▶ [What you are asked to do]:
Which lines in the listing below contain the string "Reset"? Collect each of them, treating uppercase and lowercase as different.

▶ [Data supplied]:

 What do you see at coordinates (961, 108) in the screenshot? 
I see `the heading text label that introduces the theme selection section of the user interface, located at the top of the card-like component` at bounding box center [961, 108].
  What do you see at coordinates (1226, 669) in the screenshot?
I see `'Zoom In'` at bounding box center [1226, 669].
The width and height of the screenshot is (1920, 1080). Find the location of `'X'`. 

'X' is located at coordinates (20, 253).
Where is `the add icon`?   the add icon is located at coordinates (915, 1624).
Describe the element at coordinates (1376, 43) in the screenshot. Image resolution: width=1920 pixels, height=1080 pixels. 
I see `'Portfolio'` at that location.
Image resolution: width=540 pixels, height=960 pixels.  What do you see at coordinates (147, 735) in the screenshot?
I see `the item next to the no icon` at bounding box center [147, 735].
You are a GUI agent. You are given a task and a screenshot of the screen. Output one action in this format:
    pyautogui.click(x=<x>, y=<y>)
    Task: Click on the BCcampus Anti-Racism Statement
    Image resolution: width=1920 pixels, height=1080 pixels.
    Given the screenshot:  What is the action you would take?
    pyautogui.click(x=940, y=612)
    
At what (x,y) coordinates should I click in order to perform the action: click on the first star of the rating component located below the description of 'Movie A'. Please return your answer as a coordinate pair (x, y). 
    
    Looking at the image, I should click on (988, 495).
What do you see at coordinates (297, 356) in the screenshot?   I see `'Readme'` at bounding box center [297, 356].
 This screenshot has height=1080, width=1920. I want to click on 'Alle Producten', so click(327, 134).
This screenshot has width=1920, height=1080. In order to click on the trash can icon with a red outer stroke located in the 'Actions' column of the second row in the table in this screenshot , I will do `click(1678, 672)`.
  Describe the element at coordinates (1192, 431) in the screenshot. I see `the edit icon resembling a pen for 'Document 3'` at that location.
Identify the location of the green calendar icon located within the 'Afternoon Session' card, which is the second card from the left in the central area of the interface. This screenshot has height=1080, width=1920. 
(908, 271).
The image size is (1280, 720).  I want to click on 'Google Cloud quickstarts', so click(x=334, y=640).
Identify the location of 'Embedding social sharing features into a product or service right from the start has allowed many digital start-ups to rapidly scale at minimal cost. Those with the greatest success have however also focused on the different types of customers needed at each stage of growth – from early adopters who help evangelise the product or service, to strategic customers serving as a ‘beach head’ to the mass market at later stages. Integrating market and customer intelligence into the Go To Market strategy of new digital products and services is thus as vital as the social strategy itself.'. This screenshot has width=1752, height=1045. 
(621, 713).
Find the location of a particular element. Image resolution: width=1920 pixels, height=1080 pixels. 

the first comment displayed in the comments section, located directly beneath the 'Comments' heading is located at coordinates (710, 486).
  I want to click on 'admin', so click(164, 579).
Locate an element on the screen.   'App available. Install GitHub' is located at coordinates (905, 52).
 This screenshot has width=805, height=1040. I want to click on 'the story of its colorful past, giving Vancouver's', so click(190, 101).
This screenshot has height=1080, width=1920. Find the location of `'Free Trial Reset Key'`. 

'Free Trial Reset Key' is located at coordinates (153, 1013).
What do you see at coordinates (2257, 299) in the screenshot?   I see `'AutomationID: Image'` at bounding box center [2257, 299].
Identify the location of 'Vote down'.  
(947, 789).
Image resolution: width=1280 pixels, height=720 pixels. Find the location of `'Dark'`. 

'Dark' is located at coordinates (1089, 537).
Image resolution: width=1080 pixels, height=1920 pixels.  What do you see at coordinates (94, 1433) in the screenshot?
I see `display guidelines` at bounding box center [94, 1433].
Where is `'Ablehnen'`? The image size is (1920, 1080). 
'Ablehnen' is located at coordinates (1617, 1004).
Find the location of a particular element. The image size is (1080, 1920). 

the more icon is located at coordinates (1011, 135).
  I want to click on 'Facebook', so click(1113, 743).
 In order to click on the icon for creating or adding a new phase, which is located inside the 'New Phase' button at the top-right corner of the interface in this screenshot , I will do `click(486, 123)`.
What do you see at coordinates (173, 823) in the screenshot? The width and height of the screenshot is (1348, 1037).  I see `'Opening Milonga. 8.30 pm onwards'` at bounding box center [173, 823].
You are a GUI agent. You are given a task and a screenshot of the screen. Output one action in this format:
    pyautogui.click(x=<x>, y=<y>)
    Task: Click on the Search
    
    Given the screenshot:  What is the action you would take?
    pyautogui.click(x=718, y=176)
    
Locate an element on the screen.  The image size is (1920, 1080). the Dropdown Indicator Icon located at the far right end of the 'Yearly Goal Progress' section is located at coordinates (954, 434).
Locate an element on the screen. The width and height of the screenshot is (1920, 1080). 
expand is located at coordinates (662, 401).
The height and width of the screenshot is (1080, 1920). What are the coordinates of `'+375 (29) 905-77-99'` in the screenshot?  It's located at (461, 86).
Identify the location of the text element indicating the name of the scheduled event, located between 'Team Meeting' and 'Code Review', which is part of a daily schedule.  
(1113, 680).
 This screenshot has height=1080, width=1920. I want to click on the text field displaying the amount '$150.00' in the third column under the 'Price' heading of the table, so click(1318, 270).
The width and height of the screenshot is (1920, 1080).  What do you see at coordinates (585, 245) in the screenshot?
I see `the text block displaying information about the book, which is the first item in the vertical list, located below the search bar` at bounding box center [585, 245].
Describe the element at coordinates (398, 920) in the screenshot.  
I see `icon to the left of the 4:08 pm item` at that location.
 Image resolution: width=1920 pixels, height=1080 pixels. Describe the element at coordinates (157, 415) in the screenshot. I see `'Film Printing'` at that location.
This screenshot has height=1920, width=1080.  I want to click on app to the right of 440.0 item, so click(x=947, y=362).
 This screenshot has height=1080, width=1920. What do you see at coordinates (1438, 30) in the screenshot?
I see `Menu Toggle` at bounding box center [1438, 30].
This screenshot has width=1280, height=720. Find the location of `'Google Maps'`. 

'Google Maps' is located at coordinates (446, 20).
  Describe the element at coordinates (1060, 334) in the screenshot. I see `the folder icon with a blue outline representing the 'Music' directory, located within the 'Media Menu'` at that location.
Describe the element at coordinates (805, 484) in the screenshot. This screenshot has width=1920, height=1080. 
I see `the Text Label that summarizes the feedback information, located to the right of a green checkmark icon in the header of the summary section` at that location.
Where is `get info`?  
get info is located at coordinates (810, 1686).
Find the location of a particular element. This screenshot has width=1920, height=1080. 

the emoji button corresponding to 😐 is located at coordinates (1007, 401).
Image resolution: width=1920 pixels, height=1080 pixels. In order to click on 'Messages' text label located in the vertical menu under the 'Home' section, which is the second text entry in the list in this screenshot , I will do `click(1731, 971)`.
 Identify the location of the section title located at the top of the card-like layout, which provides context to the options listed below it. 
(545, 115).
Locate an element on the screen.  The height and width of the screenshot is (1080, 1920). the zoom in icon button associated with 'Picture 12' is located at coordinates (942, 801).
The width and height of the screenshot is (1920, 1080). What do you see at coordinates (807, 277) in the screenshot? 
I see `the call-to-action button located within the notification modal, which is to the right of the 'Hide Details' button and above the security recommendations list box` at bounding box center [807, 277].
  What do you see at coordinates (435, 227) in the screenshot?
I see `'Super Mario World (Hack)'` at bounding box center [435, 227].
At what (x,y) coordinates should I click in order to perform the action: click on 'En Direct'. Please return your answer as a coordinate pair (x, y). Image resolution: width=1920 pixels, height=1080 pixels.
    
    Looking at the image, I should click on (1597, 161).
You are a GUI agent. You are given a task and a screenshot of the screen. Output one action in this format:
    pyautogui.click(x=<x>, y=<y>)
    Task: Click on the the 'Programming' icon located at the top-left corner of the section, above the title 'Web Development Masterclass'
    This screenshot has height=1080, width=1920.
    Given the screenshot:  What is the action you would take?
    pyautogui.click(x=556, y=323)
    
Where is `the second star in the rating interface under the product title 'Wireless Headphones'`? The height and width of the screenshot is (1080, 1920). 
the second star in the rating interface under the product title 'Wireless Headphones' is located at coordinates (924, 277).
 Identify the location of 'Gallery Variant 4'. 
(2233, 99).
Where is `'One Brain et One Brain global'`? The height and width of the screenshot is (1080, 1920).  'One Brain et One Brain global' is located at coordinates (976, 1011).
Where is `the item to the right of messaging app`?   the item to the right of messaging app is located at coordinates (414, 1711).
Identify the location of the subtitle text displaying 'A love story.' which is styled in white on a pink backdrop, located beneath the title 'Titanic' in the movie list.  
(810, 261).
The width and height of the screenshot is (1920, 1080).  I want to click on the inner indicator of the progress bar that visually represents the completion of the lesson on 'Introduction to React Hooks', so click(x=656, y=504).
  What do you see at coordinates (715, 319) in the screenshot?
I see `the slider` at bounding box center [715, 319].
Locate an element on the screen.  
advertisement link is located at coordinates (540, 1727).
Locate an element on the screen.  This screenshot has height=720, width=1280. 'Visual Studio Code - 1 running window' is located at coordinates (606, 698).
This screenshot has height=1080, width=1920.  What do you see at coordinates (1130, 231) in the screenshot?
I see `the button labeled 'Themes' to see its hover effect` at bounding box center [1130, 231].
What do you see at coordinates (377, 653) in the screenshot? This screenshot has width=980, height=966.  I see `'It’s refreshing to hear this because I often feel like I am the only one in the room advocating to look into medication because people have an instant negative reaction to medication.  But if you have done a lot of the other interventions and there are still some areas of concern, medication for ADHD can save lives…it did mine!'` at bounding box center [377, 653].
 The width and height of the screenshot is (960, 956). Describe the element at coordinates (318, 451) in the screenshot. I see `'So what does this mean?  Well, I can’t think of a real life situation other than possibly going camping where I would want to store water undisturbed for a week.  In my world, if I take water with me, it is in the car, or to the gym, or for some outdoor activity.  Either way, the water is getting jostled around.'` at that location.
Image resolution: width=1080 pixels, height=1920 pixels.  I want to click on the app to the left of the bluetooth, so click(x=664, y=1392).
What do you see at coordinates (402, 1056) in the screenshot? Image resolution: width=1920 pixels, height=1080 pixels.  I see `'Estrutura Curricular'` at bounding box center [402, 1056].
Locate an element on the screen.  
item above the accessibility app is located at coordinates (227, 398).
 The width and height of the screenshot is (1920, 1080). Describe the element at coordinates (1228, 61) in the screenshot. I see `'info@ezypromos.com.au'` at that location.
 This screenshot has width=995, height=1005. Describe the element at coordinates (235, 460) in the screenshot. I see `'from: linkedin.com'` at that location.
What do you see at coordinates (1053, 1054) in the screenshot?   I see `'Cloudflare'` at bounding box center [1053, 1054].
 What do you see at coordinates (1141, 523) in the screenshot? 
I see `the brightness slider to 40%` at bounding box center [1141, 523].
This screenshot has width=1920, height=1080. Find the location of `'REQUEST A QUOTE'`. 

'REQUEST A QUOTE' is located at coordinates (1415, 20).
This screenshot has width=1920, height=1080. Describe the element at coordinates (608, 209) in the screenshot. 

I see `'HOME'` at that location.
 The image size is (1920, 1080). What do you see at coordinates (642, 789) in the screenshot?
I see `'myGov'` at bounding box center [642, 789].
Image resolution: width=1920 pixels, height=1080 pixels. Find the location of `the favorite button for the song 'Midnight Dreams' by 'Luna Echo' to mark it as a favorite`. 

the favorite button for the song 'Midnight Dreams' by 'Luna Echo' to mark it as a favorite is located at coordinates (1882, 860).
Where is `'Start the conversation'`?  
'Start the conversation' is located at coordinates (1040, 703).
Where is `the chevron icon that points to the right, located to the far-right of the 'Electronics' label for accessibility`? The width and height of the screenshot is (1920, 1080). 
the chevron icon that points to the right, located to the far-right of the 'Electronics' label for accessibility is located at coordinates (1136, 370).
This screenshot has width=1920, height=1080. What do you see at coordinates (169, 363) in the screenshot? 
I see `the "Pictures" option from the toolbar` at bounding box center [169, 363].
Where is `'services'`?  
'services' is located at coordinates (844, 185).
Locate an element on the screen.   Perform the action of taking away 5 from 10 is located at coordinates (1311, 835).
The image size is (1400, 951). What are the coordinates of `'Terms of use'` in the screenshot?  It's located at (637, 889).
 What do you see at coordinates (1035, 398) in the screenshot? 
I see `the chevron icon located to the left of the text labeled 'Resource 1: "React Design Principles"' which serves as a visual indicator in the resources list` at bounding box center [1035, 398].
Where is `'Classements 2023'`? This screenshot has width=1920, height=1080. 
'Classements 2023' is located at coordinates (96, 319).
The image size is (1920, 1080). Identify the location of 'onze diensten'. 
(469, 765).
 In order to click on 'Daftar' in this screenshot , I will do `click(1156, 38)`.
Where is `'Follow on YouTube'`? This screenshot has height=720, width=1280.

▶ [Finished task]:
This screenshot has height=1080, width=1920. Find the location of `'Free Trial Reset Key'`. 
'Free Trial Reset Key' is located at coordinates (153, 1013).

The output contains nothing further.